The revision of the L5/S1 level should be discussed. This level was not infected and therefore there was, in our mind, no or little indication to remove the prosthesis at this level. This carried significant risks. The first one is the risk to infect the level L5/S1. The revision of this level is a new surgery, requiring a whole new set up with new prepping and draping, and new instrumentation. The second one is the risk of retrograde ejaculation, as it is directly related to the transperitoneal approach. The transperitoneal spinal approach is associated with a significantly higher risk of retrograde ejaculation due to the injury of the sympathetic nervous system [10]. The third one is the patient pain assessment. It seems that the revision of the L5/S1 level did not alleviate all the back pain.

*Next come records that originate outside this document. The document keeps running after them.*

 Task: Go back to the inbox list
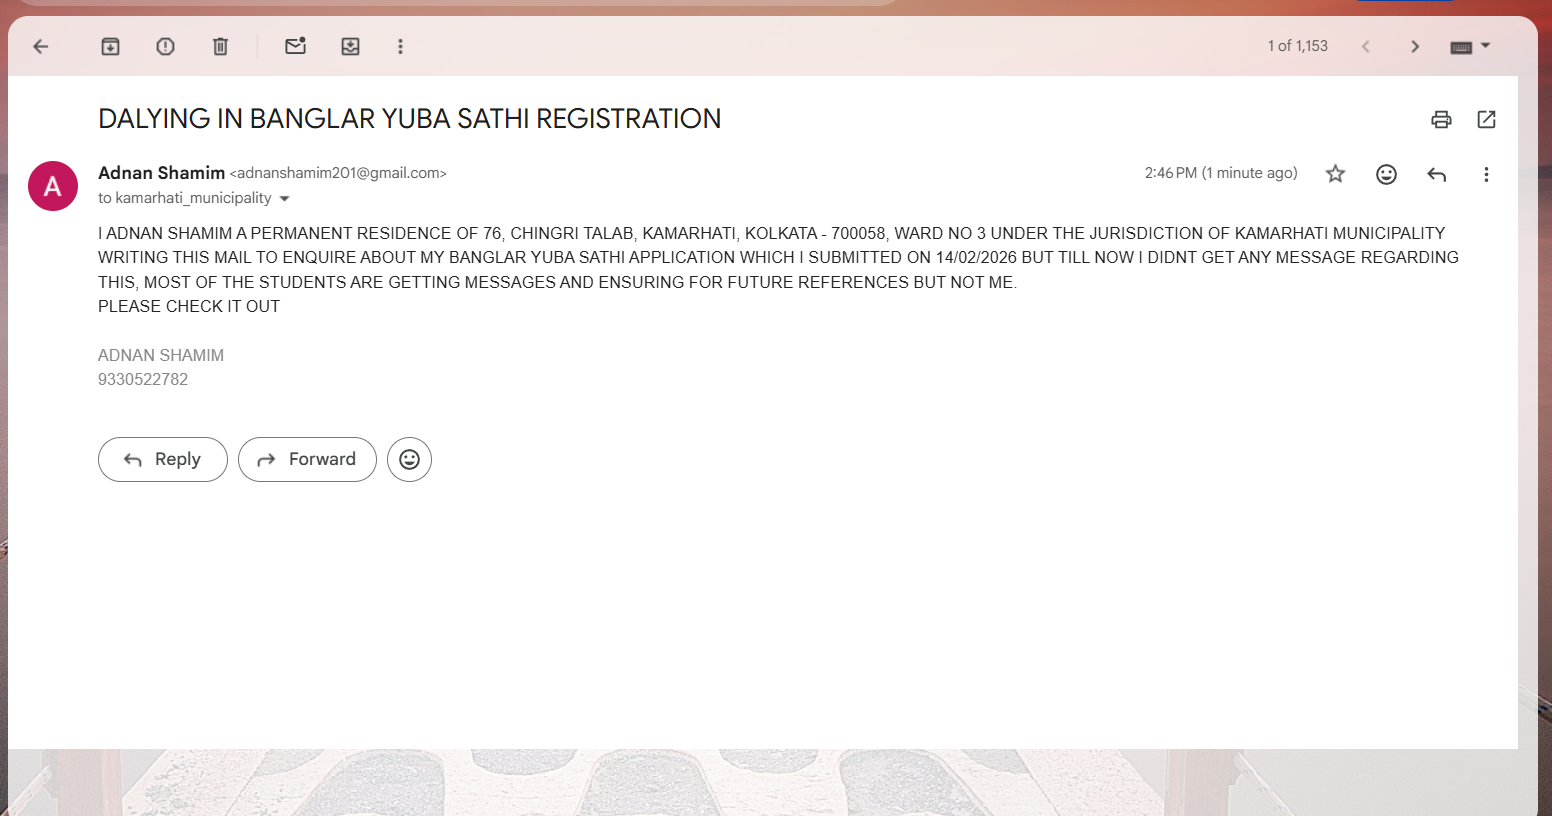[x=41, y=46]
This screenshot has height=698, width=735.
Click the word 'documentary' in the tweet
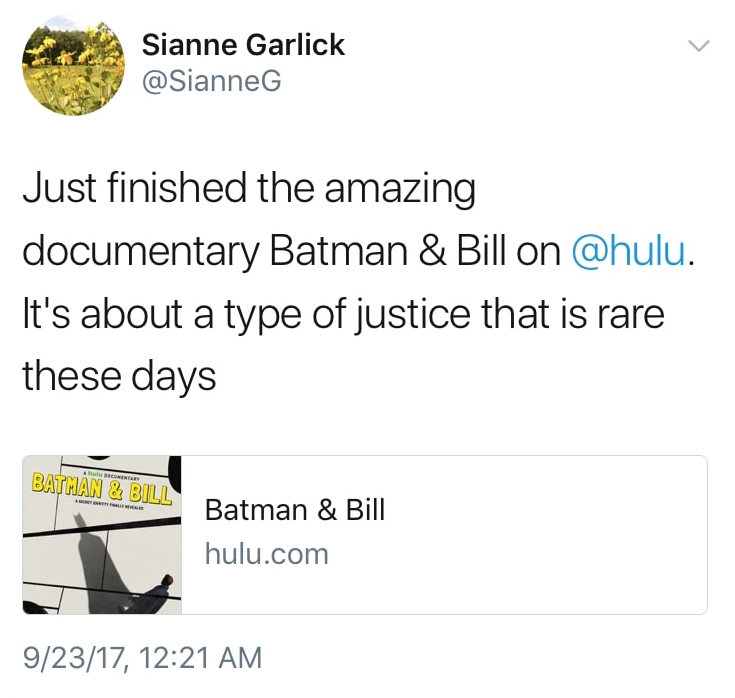(x=140, y=251)
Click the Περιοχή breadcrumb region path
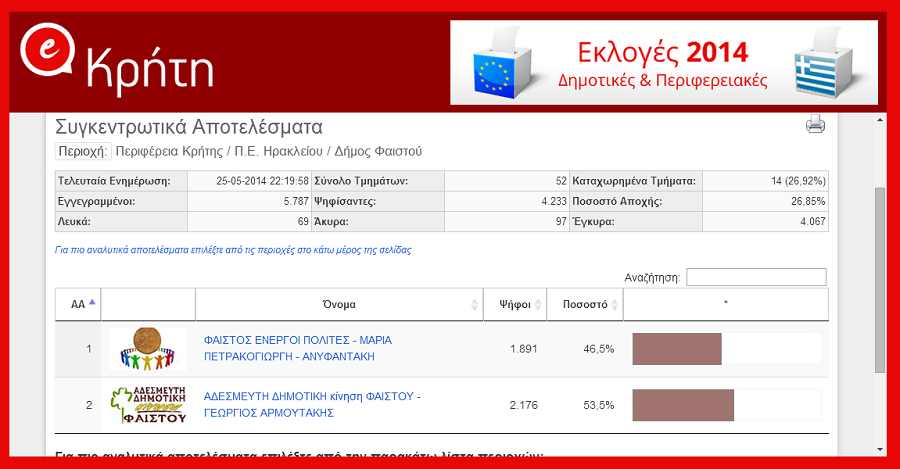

As a conclusion, in infected lumbar TDA, we consider that the main goal is to treat the infection. The stability of the implant, the type of microorganism, and the interval between the onset of symptoms and treatment with debridement and antimicrobial therapy are the key factors of the strategy and crucial predictors of success. Symptomatic patients with duration of signs or symptoms of infection exceeding 3 weeks and/or unacceptable arthroplasty positioning (loosening) may require explantation of the device with conversion to arthrodesis (both anterior and posterior). After the cure of the infection, a new assessment of the back complaints should be done to determine the origin of the back pain. Back pain alone cannot justify a revision TDA if the implant is stable and well positioned, because a simple posterior stabilization and fusion can alleviate the pain [11]. Because of the inherent risks of an anterior revision of a disc arthroplasty, even if the patient wishes to have the TDR removed, we prefer not to do it. We therefore agree with the management for the L4/L5 level in the case of persistent infection, for the level L5/S1 we would have assessed the persisting pain after successful treatment of the infection at L4/L5 and decided accordingly.